Reproduce the records below exactly as they are written.

(Stored items)
Content starts

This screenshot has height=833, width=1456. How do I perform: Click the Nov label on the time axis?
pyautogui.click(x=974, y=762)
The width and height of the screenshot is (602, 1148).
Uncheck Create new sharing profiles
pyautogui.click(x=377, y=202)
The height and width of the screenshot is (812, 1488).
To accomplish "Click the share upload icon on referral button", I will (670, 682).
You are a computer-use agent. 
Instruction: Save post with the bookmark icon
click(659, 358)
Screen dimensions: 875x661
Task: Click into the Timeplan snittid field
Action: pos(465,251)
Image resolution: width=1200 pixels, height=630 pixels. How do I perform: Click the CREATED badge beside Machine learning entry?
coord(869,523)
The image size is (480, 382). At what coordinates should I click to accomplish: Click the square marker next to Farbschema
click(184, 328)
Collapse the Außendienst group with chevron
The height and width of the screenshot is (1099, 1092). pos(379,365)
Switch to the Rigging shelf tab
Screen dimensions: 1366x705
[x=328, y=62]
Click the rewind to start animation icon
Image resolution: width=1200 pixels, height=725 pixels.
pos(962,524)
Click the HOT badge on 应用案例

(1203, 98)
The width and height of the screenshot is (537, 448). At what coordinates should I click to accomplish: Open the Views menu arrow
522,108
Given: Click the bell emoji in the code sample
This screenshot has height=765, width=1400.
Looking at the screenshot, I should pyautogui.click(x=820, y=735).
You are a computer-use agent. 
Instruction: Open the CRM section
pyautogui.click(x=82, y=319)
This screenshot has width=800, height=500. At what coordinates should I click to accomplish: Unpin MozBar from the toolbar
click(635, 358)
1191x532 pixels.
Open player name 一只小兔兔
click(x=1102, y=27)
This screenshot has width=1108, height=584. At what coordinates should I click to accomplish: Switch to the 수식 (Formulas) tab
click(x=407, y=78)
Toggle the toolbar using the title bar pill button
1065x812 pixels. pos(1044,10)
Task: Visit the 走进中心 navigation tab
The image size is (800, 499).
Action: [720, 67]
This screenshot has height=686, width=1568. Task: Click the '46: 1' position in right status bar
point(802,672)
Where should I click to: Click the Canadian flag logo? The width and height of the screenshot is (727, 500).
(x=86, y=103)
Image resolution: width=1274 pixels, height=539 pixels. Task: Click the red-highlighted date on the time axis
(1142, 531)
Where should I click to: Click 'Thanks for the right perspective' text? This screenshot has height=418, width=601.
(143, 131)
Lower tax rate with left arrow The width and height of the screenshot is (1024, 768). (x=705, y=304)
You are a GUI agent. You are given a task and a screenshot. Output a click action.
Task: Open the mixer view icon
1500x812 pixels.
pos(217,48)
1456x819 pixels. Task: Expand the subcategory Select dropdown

Content ends

- Solved problem:
This screenshot has height=833, width=1456. How do I perform: Click the Nov label on the time axis?
pyautogui.click(x=974, y=762)
The width and height of the screenshot is (602, 1148).
Uncheck Create new sharing profiles
pyautogui.click(x=377, y=202)
The height and width of the screenshot is (812, 1488).
To accomplish "Click the share upload icon on referral button", I will (670, 682).
You are a computer-use agent. 
Instruction: Save post with the bookmark icon
click(659, 358)
Screen dimensions: 875x661
Task: Click into the Timeplan snittid field
Action: pos(465,251)
Image resolution: width=1200 pixels, height=630 pixels. How do I perform: Click the CREATED badge beside Machine learning entry?
coord(869,523)
The image size is (480, 382). At what coordinates should I click to accomplish: Click the square marker next to Farbschema
click(184, 328)
Collapse the Außendienst group with chevron
The height and width of the screenshot is (1099, 1092). pos(379,365)
Switch to the Rigging shelf tab
Screen dimensions: 1366x705
[x=328, y=62]
Click the rewind to start animation icon
Image resolution: width=1200 pixels, height=725 pixels.
pos(962,524)
Click the HOT badge on 应用案例

(1203, 98)
The width and height of the screenshot is (537, 448). At what coordinates should I click to accomplish: Open the Views menu arrow
522,108
Given: Click the bell emoji in the code sample
This screenshot has height=765, width=1400.
Looking at the screenshot, I should pyautogui.click(x=820, y=735).
You are a computer-use agent. 
Instruction: Open the CRM section
pyautogui.click(x=82, y=319)
This screenshot has width=800, height=500. At what coordinates should I click to accomplish: Unpin MozBar from the toolbar
click(635, 358)
1191x532 pixels.
Open player name 一只小兔兔
click(x=1102, y=27)
This screenshot has width=1108, height=584. At what coordinates should I click to accomplish: Switch to the 수식 (Formulas) tab
click(x=407, y=78)
Toggle the toolbar using the title bar pill button
1065x812 pixels. pos(1044,10)
Task: Visit the 走进中心 navigation tab
The image size is (800, 499).
Action: [720, 67]
This screenshot has height=686, width=1568. Task: Click the '46: 1' position in right status bar
point(802,672)
Where should I click to: Click the Canadian flag logo? The width and height of the screenshot is (727, 500).
(x=86, y=103)
Image resolution: width=1274 pixels, height=539 pixels. Task: Click the red-highlighted date on the time axis
(1142, 531)
Where should I click to: Click 'Thanks for the right perspective' text? This screenshot has height=418, width=601.
(143, 131)
Lower tax rate with left arrow The width and height of the screenshot is (1024, 768). (x=705, y=304)
You are a GUI agent. You are given a task and a screenshot. Output a click action.
Task: Open the mixer view icon
1500x812 pixels.
pos(217,48)
1456x819 pixels. Task: Expand the subcategory Select dropdown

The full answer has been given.